> ENUNCIADO 1: Copie sem alterações o trecho do artigo sobre o caso Changri-lá que começa em "é professor associado" e termina em "Ambiente e Desenvolvimento.".

== BLOCO DE TEXTO

Opinião

O 'caso Changri-lá' e o Direito Internacional das imunidades perante o Supremo

Autores

  • Aziz Tuffi Saliba

    é professor associado de Direito Internacional da UFMG doutor em Direito pela UFMG com mestrado na Universidade do Arizona estágio pós-doutoral na Université Laval e é presidente do Ramo Brasileiro da International Law Association.

  • Lucas Carlos Lima

    é professor de Direito Internacional na Universidade Federal de Minas Gerais coordenador do Grupo de Pesquisa em Cortes e Tribunais CNPq/UFMG membro da Diretoria do Ramo Brasileiro da International Law Association consultor internacional e organizador da obra Comentário Brasileiro à Declaração do Rio sobre Meio Ambiente e Desenvolvimento.

====
== DADOS APRESENTADOS

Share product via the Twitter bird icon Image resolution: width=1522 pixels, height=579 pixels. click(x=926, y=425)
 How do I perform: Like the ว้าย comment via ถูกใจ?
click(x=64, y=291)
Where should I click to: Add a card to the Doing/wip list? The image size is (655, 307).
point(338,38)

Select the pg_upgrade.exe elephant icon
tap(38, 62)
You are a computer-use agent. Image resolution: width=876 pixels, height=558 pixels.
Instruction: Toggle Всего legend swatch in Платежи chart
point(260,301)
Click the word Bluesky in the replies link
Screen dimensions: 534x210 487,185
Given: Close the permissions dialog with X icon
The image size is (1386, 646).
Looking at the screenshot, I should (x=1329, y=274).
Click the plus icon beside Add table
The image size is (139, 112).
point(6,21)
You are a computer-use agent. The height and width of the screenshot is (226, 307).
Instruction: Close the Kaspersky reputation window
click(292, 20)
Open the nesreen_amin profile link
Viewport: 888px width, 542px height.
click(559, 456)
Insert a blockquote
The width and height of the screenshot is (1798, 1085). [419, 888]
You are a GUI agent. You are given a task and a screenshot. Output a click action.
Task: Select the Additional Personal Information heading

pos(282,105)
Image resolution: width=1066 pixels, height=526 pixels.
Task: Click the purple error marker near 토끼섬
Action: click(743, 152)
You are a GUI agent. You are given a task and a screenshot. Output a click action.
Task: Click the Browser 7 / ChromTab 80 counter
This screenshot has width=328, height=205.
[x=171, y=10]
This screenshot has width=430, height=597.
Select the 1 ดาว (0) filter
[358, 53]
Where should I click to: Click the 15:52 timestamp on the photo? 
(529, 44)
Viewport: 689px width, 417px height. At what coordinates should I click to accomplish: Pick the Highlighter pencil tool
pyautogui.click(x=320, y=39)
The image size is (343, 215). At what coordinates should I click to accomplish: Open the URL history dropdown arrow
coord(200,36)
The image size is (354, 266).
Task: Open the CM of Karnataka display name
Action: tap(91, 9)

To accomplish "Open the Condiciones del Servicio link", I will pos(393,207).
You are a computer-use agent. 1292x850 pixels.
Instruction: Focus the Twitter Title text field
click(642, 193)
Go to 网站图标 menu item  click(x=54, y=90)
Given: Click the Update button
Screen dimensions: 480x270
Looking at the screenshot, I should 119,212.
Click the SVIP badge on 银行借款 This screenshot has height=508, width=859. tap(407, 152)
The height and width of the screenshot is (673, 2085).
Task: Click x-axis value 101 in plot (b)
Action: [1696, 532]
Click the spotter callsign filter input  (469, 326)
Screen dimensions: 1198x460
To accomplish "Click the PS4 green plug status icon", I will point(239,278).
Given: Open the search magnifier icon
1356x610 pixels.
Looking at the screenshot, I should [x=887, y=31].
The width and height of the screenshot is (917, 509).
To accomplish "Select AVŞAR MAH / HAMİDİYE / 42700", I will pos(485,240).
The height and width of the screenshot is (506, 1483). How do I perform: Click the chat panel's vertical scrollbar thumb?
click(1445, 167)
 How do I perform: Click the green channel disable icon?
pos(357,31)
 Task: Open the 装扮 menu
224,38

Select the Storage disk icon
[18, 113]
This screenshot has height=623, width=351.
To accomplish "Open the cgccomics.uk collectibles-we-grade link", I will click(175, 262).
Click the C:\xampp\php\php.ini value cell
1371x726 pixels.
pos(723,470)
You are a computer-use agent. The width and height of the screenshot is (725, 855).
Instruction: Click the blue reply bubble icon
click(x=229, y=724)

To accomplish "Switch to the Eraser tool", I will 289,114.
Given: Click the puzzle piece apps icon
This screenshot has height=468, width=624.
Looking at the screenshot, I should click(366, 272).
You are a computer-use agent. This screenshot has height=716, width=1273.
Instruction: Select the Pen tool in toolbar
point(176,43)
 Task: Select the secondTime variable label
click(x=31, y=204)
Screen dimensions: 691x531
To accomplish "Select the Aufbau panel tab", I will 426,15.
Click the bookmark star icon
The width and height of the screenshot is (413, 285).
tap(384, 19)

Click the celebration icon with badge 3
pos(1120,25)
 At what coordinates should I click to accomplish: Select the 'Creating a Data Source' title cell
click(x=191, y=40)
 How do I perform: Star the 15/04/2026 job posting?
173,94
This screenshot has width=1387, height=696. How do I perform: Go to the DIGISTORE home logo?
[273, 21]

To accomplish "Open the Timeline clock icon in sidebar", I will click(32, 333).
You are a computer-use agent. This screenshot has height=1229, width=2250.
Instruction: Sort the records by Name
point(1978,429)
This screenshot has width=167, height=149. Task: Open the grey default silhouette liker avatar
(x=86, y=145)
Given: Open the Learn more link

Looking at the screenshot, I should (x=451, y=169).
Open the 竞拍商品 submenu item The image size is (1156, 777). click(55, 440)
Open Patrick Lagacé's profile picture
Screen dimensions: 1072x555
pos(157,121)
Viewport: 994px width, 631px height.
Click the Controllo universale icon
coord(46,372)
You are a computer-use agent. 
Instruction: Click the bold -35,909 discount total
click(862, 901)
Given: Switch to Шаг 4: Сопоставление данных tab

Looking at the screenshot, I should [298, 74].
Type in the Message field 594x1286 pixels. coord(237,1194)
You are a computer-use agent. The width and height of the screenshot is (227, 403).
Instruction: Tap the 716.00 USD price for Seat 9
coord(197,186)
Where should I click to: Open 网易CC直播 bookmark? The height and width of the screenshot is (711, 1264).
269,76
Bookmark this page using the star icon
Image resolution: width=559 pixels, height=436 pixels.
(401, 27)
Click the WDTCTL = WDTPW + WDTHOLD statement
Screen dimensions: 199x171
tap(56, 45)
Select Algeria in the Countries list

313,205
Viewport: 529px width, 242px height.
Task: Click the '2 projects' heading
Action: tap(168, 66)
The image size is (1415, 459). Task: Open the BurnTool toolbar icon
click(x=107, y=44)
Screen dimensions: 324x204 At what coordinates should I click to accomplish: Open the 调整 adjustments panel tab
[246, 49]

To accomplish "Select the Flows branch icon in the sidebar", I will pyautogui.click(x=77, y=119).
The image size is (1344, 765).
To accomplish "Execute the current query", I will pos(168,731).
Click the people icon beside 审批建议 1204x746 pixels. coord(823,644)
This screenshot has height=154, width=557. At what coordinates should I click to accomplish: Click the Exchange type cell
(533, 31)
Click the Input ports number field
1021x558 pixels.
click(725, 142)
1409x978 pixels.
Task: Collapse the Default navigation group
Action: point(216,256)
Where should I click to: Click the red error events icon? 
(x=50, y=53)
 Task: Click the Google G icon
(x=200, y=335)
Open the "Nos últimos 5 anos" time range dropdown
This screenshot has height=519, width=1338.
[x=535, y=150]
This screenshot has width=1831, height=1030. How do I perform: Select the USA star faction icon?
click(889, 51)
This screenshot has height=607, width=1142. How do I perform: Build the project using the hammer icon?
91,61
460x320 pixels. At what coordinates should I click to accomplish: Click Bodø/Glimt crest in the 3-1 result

====

> ENUNCIADO 2: Formate como uma lista JSON de strings, uma para cada linha e sem as linhas em branco, as linhas apresentadas após o texto, começando na que contém "has height=716, width=1273." e terminando na que contém "will click(32, 333).".

> RESULTADO DA TAREFA 1:
é professor associado de Direito Internacional da UFMG doutor em Direito pela UFMG com mestrado na Universidade do Arizona estágio pós-doutoral na Université Laval e é presidente do Ramo Brasileiro da International Law Association.

  • Lucas Carlos Lima

    é professor de Direito Internacional na Universidade Federal de Minas Gerais coordenador do Grupo de Pesquisa em Cortes e Tribunais CNPq/UFMG membro da Diretoria do Ramo Brasileiro da International Law Association consultor internacional e organizador da obra Comentário Brasileiro à Declaração do Rio sobre Meio Ambiente e Desenvolvimento.

> RESULTADO DA TAREFA 2:
[
  "You are a computer-use agent. This screenshot has height=716, width=1273.",
  "Instruction: Select the Pen tool in toolbar",
  "point(176,43)",
  " Task: Select the secondTime variable label",
  "click(x=31, y=204)",
  "Screen dimensions: 691x531",
  "To accomplish \"Select the Aufbau panel tab\", I will 426,15.",
  "Click the bookmark star icon",
  "The width and height of the screenshot is (413, 285).",
  "tap(384, 19)",
  "Click the celebration icon with badge 3",
  "pos(1120,25)",
  " At what coordinates should I click to accomplish: Select the 'Creating a Data Source' title cell",
  "click(x=191, y=40)",
  " How do I perform: Star the 15/04/2026 job posting?",
  "173,94",
  "This screenshot has width=1387, height=696. How do I perform: Go to the DIGISTORE home logo?",
  "[273, 21]",
  "To accomplish \"Open the Timeline clock icon in sidebar\", I will click(32, 333)."
]